The inquisitor had spotted them as well, and had started to approach them but found herself intimidated.

“Don’t just stand there, inquisitor. Do come and meet the hero of Fereldon.”

“Please do not call me that, you know I hate that name.”

“Titles are a bit overwhelming, aren’t they?” The inquisitor asked. She forced a smile then held her hand out so that the warden could grip it.

“Inquisitor, meet Selene. Selene, this is Arwynne.”

“Pleasure,” Selene said as politely as she could. The warden knew it wasn’t her fault, but she had needed someone to blame and so she chose the inquisitor.

“I hope I didn’t interrupt anything,” Arwynne said and the spymaster shook her head.

“Not at all.”

“I get the feeling the two of you are up to something,” the inquisitor began. “And I want to help.”

“I’m sure the inquisitor has enough duties to attend to,” Selene stated, “besides you’ve done enough. I came here to speak to Morrigan.”

Lelianna gave Selene a disapproving look and as hurt as Arwynne was inside she didn’t show it-Josie would have been proud.

“I understand. But if you have questions about the fade, Solas would be the one to ask. You’ll find him in the rotunda, now if you’ll excuse me I have inquisitorial duties to attend to.” Arwynne gave the Hero her best smile before nodding to the spymaster and heading back to the main staircase to the throne room.

Lelianna, although having known Selene for ten years, was very displeased. “Was that necessary?”

“Probably not, but she’ll get over it.”

The inquisitor climbed the stairs up to the library where she knew Dorian would be poring through book after book looking for something interesting enough to be worthy of his time.

“Ah, Inquistor my Love,” Dorian said with a slight smile, his eyes still in whatever book he was reading. “You must read this rubbish they’re writing about the imperium.
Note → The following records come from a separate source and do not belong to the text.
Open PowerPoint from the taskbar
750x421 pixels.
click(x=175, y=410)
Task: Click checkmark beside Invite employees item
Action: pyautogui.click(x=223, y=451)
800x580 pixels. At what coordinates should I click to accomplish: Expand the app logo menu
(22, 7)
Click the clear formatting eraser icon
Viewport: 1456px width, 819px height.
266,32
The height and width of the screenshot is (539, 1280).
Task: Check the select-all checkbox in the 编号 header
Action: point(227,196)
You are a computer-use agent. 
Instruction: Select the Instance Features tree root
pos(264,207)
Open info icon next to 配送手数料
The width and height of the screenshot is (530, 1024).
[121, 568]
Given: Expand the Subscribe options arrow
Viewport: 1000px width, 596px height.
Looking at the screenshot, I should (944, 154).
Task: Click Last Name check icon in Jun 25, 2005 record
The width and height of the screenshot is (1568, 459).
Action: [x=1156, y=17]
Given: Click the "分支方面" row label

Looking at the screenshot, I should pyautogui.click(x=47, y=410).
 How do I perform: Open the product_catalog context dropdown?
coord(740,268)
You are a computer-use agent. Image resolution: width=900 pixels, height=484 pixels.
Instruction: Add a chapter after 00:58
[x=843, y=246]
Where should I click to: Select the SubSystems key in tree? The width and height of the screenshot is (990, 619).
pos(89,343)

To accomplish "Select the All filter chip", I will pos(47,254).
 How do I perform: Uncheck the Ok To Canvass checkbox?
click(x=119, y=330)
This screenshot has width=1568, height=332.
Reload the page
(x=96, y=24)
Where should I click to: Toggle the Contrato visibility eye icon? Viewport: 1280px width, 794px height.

It’s absolutely infuriating, this Francis DePurioux calls himself a scholar yet he fails to see…” The mage looked up at his friend just then to see her sad face on the verge of tears. “Honey, what ever is the matter?” Dorian tossed his book onto the nearest table so he could draw his dearest friend in for a hug.

“The Hero of Fereldon hates me!” Arwynne cried, “she blames me for leaving Alistair in the fade.”

“That wasn’t your fault, Alistair sacrificed himself and I’m glad he did. She obviously needs someone to blame and sadly your an easier target than Hawke.”

 Arwynne pulled back, “Thanks, Dorian I feel loads better now!”

“She’ll come around,” Dorian continued, his mustache quivered a bit. “Your impossible to resist.”

 Arwynne forced a smile. “There’s that smile.” He reached up and tapped her nose.

“Gahh, Dorian she’s just so…terrifying. In a good way, but still she’s absolutely furious.”

“Well, from what I’ve read that’s sort of her personality. I wouldn’t take anything personal.”

“Everyone talks about her like she’s the most wonderful person to exist! Even Morrigan likes her.”

“That is strange,” the tevinter Mage leaned on the edge of the table while he rubbed his chin questioningly. “I suppose I could get Bull to rough her up a bit, would that help?”

The Inquistor laughed. “No, don’t do that. Josephine would be beside herself; I’d never hear the end of it.”

“Do we know why she graced us with her presence?”

“She came to ask Morrigan for help, she wants to rescue Alistair.”

At that, Dorian laughed, he couldn’t help it. That was the most ridiculous thing he had heard all year. “I say let her take a crack at it.”

Arwynne punched him playfully. “What? I don’t need to remind you that traveling physically in the fade is practically impossible, not to mention dangerous. As long as she doesn’t enlist our-your-help she can do as she pleases.”

“She doesn’t want our help, or my help at least.”

“Good,” Dorian said shoving off the desk and reaching for his book. “You stay far away from that barbarian.”